XHZL-FM
- Xalapa, Veracruz; Mexico;
- Frequency: 103.3 FM
- Branding: Lokura FM Grupera

Programming
- Format: Regional mexican and spanish classic hits

Ownership
- Owner: Capital Media; (Radiodifusoras Capital, S.A. de C.V.);

History
- First air date: January 22, 1943 (concession)
- Former call signs: XEJW-AM, XEZL-AM
- Former frequencies: 1480 kHz, 1130 kHz

Technical information
- Licensing authority: CRT
- Class: B1
- ERP: 5 kW
- HAAT: 113 m
- Transmitter coordinates: 19°35′14.76″N 97°00′15.48″W﻿ / ﻿19.5874333°N 97.0043000°W

Links
- Webcast: Listen live
- Website: lokura.fm/xalapa

= XHZL-FM =

Radio station in Xalapa, Veracruz, Mexico

XHZL-FM is a radio station on 103.3 FM in Xalapa, Veracruz, Mexico. It is owned by CapitalMedia and is known as Lokura FM Grupera.

==History==
XEJW-AM 1480 received its concession on January 22, 1943. XEJW was owned by Mariano Caraza D., sold to Ena Guzmán de Bouchez in 1955, and to Radiodifusión Moderna in 1965. By then, it was XEZL-AM 1130, broadcasting with 10,000 watts.

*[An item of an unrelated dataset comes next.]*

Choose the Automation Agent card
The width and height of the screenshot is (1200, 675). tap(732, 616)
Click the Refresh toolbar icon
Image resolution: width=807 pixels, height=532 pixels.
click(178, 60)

XEZL was authorized to move to FM in February 2011. The station was further authorized to move its transmitter to Acajete, a common location for Xalapa stations, in October 2017. On January 1, 2019, it flipped from pop to grupera as Capital Máxima; it then flipped to Pirata on January 28, 2020. On June 8, 2020, XHZL was one of seven stations to debut the new Lokura FM adult hits brand. When the Lokura brand was split in 2024, this station switched back to a grupera format.